*Dataset entries*:

▼▼▼

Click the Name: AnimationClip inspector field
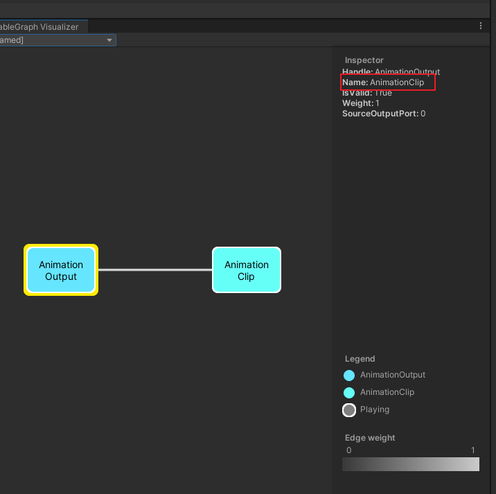 [388, 82]
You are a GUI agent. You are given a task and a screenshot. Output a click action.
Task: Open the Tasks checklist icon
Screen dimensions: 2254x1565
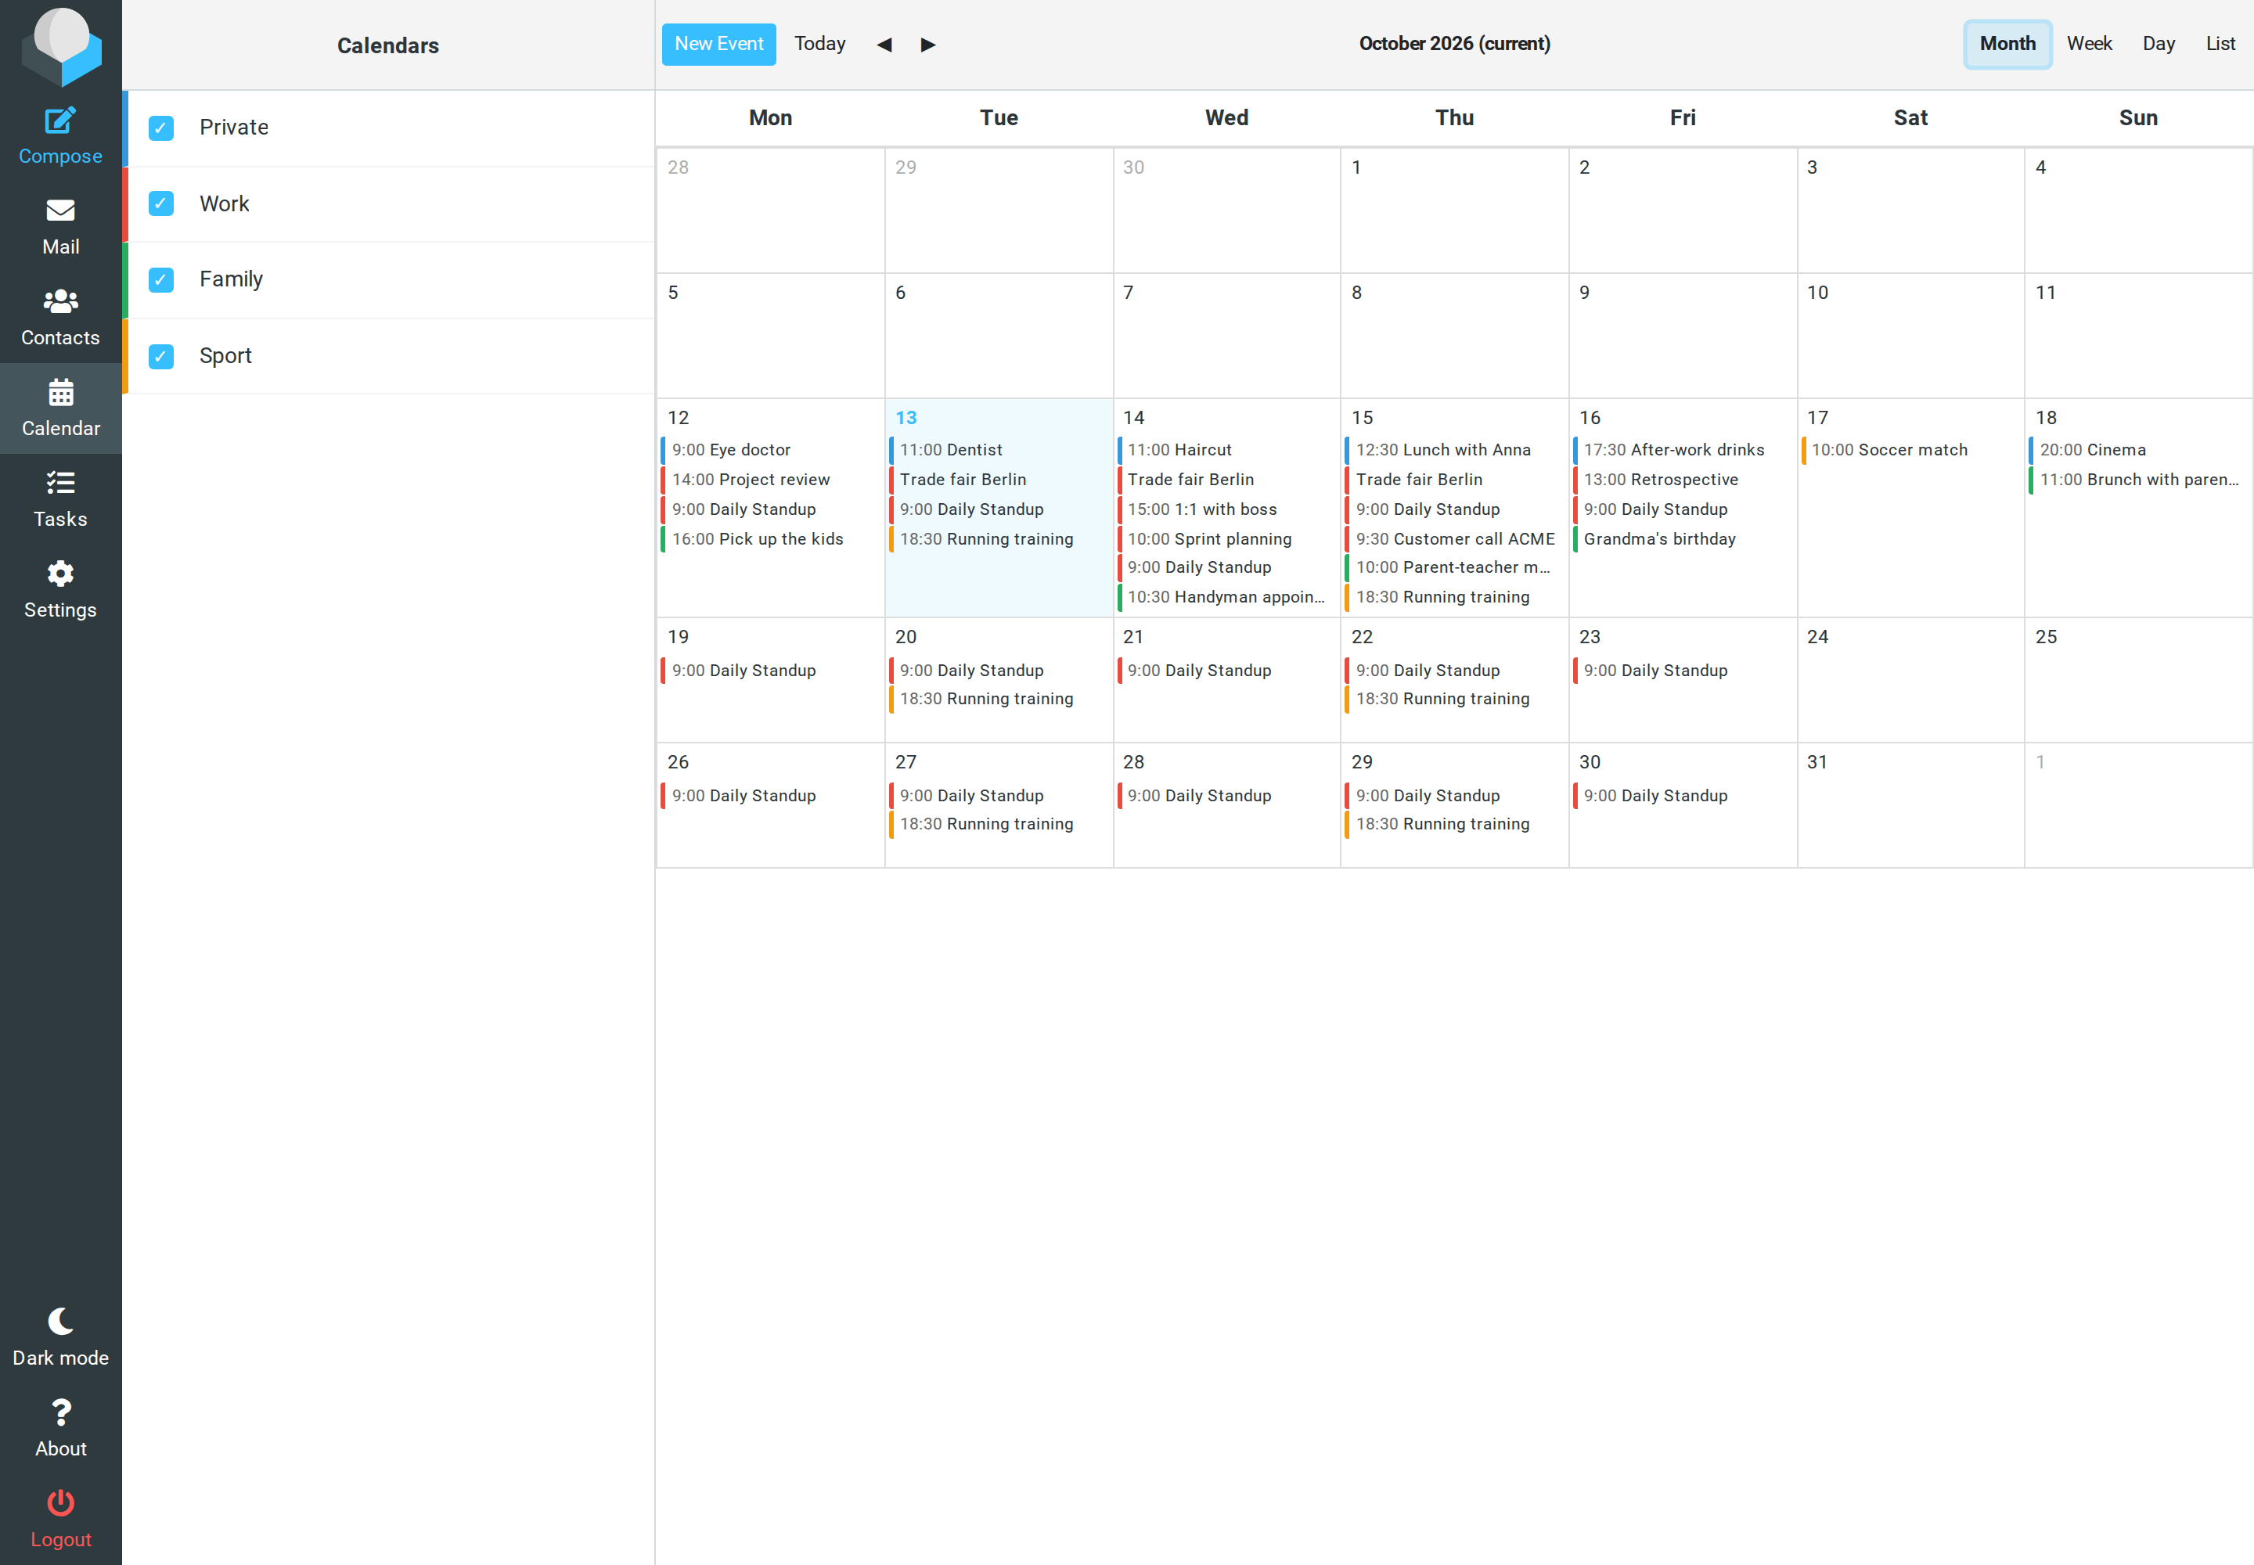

▲▲▲

*What this task involves*:
Although the records include pictures, output only their text, exactly and completely.

*Written response*:
Click the Name: AnimationClip inspector field
 [388, 82]
You are a GUI agent. You are given a task and a screenshot. Output a click action.
Task: Open the Tasks checklist icon
Screen dimensions: 2254x1565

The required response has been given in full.